───── Records for the exercise

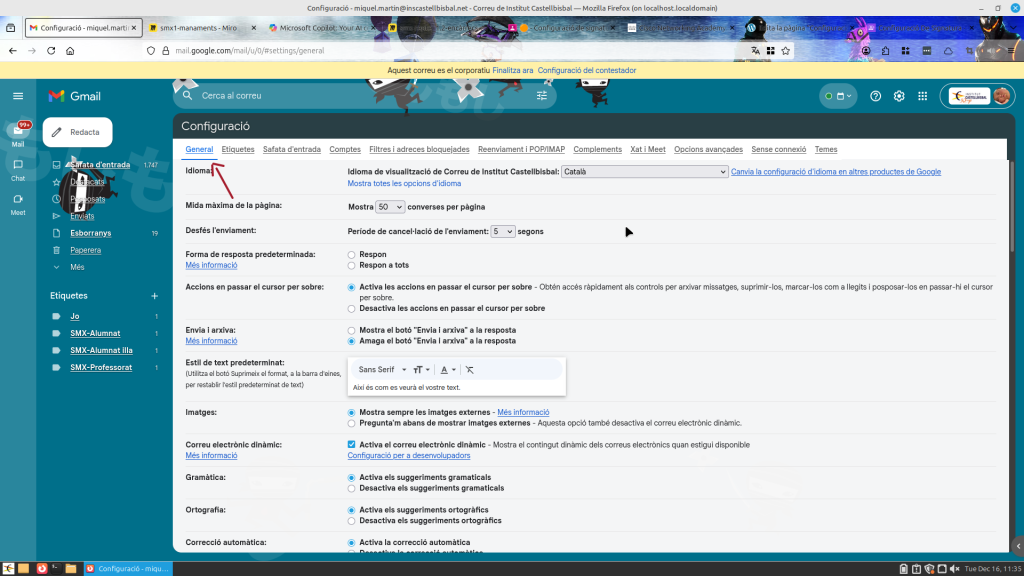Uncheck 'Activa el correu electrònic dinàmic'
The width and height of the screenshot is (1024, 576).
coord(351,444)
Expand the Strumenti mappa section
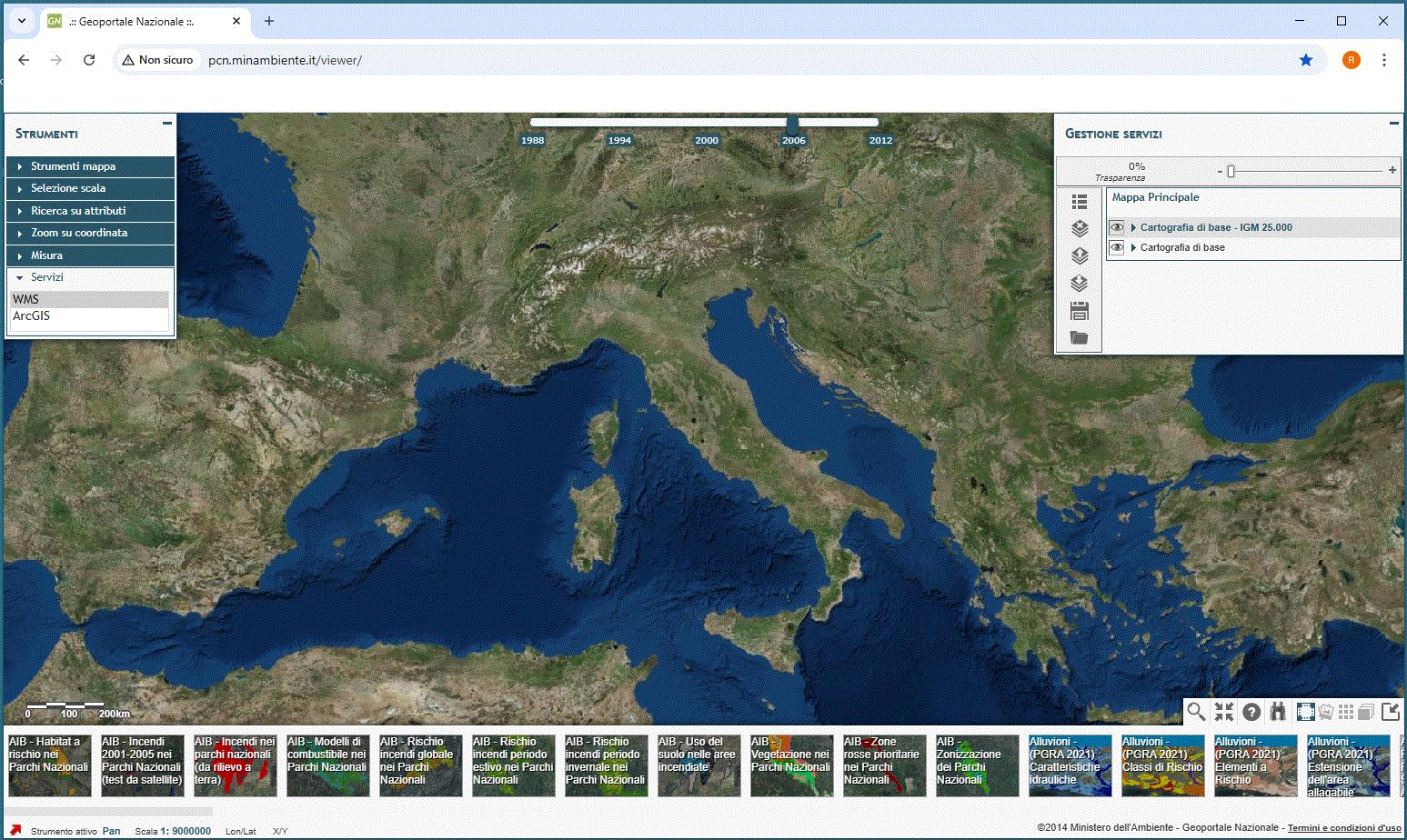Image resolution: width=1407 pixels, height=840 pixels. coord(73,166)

──────────
───── Records for the exercise

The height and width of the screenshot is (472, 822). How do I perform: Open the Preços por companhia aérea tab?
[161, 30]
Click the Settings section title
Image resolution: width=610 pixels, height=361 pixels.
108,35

──────────
───── Records for the exercise

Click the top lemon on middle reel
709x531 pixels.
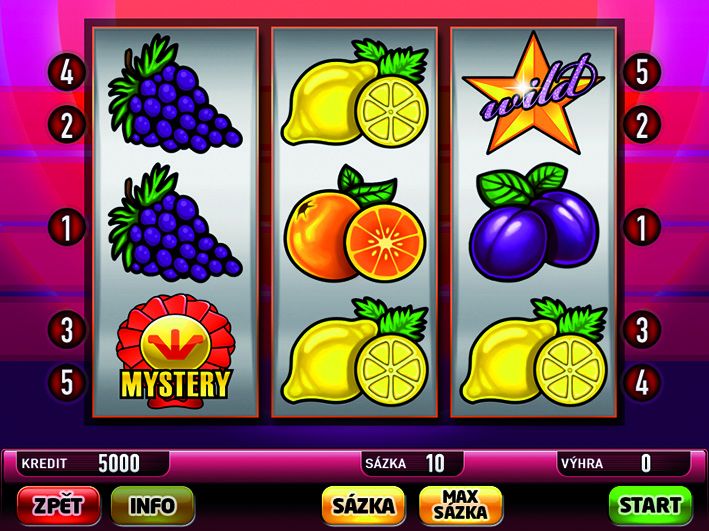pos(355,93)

──────────

• _To be done_:
Print the entries between the line containing "Click the top lemon on middle reel" and the line containing "pos(355,93)", inclusive, reproducing each line exactly and omitting the pictures.

• _Solution for this problem_:
Click the top lemon on middle reel
709x531 pixels.
pos(355,93)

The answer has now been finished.